Nick Cave and the Bad Seeds
Mute
2003-08-26

God Is in the House might seem like an unlikely title for a Nick Cave DVD; his discography is ridden with dark tales of murder, illicit desires and mad obsessions. Yet he’s always been interested in God’s tales — in Biblical stories in particular — even as he wouldn’t strike anyone as a particularly religious man. After all, he did once write the introduction to a pocket edition of the Gospel According to Mark. Yet in Nick Cave’s vision God always seems to have a sinister side. That duality is embodied in Cave’s presence on stage. In the 90-minute concert film that makes up the bulk of God Is in the House, Cave is a dapper, slim man in a suit, roaming the stage like an evangelist. But for who is he preaching?

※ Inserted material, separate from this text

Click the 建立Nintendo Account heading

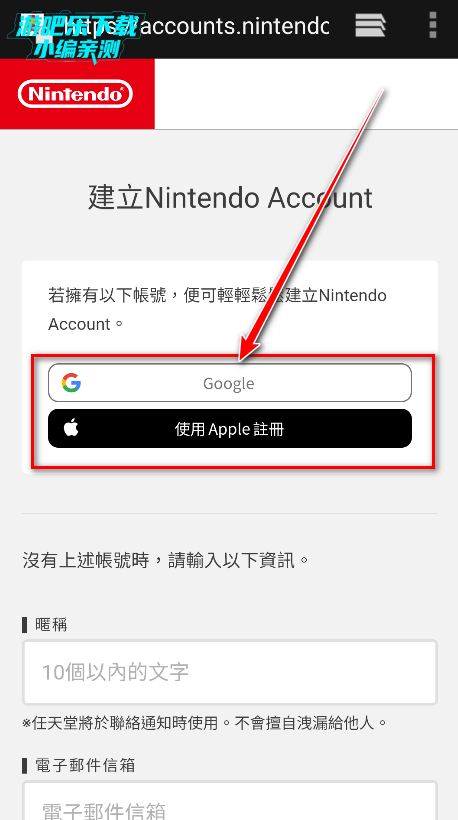230,198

On his face is a sly grin, and he’s likely to flail his arms and jump about as if temporarily possessed by the holy spirit of Punk Rock.

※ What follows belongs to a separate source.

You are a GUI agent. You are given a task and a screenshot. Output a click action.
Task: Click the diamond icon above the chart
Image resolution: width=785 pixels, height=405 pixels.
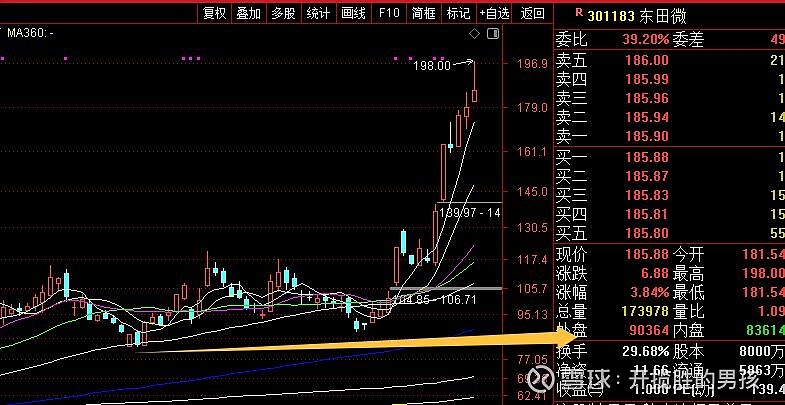474,34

The concert was filmed in Lyon, France, on 8 June 2001, at a time when Cave and his Bad Seeds were out promoting No More Shall We Part, an album that is distinctly not punk rock. Along with its predecessor The Boatman’s Call and, to a slightly lesser extent, their latest album Nocturama, No More Shall We Part marked Cave and band’s switch to a more relaxed mode of making music. The textured, almost gentle album uses piano and strings extensively. Yet while half the songs in the God Is in the House concert are ballads from No More Shall We Part and Boatman’s Call, every song, fast or slow, is delivered with an intensity that’s enough to scare the beejesus out of you, drive you to tears, or do both, depending on the lyrical content and your disposition. The seven members of the Bad Seeds (including now ex-Bad Seed Blixa Bargeld doing serious damage on his guitar and Warren Ellis of the Dirty Three delivering melancholy violin solos) give an impressive backbone to each song, from the slowest love song to the most brazen rockers.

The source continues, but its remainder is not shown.